= Set problem =
Update the rows starting at the line that contains "How do I perform: Undo the last action?" and ending at the last of the rows. Replace "Undo the last action" with "Redo the last action", leave everything else unchanged, and omit the pictures from your answer.

=======

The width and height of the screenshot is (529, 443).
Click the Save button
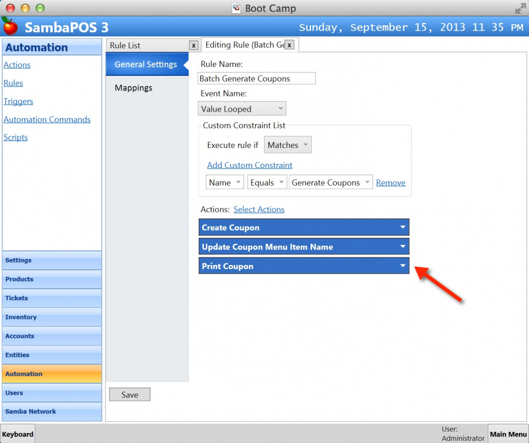tap(129, 395)
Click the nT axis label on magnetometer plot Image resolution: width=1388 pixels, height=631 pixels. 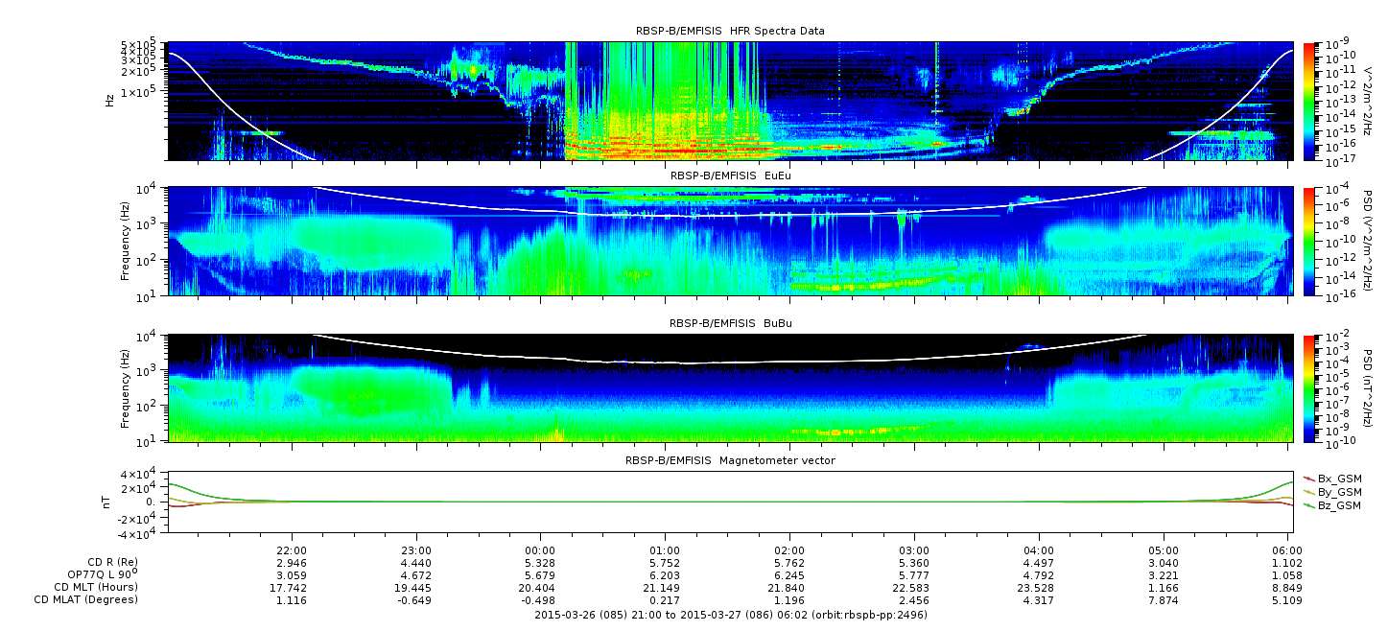click(109, 502)
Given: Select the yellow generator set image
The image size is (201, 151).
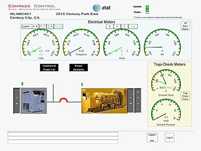Looking at the screenshot, I should pyautogui.click(x=104, y=101).
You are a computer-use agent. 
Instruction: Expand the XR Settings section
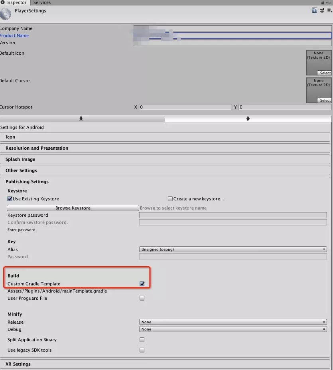18,364
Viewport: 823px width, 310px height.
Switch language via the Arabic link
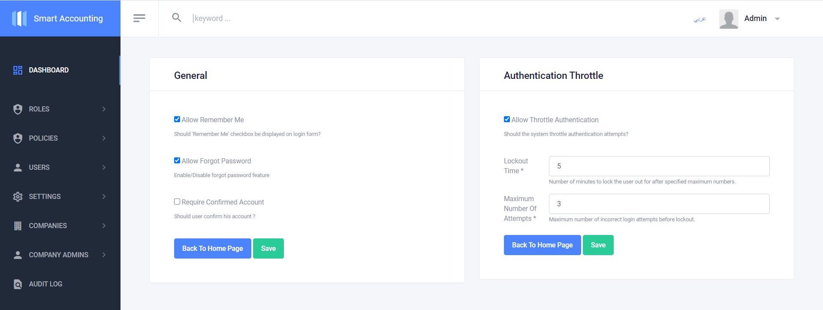tap(699, 19)
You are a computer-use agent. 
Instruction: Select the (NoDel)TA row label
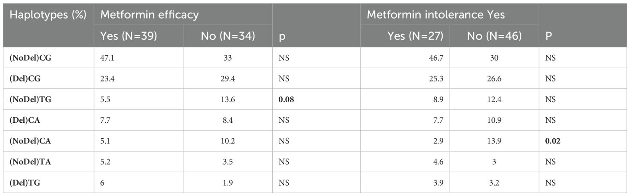pos(30,162)
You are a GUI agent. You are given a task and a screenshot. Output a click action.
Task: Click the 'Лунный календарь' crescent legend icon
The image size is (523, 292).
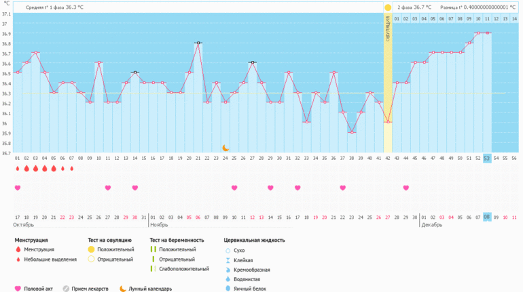[x=123, y=288]
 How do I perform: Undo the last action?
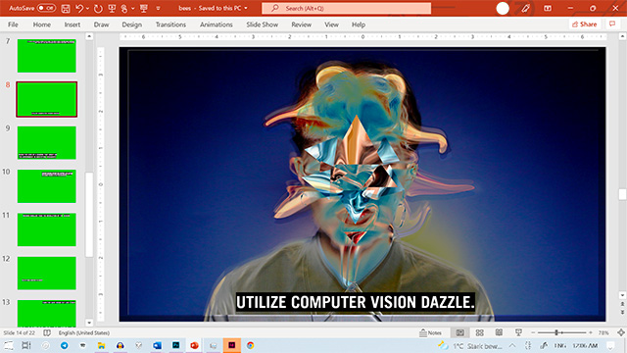tap(79, 8)
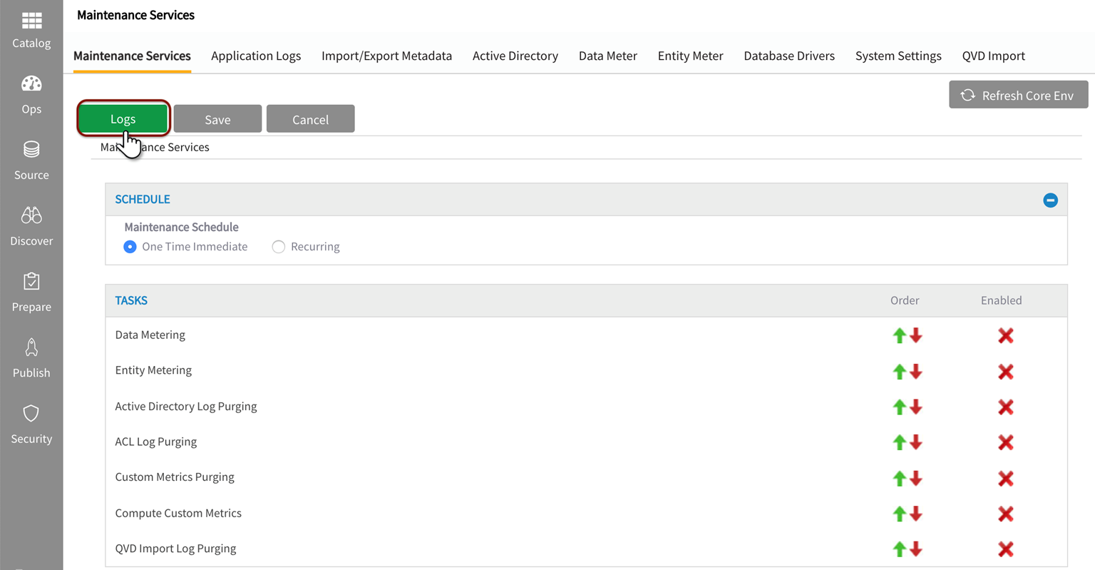
Task: Open the Prepare clipboard icon
Action: click(x=31, y=282)
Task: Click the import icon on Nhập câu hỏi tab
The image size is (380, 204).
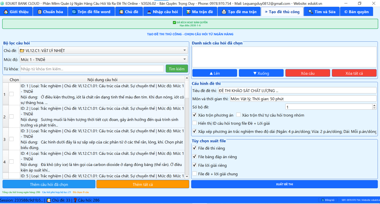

=======

= Output for this task =
 How do I perform: Redo the last action?
tap(79, 8)
Task: Open the Prepare clipboard icon
Action: click(x=31, y=282)
Task: Click the import icon on Nhập câu hỏi tab
The image size is (380, 204).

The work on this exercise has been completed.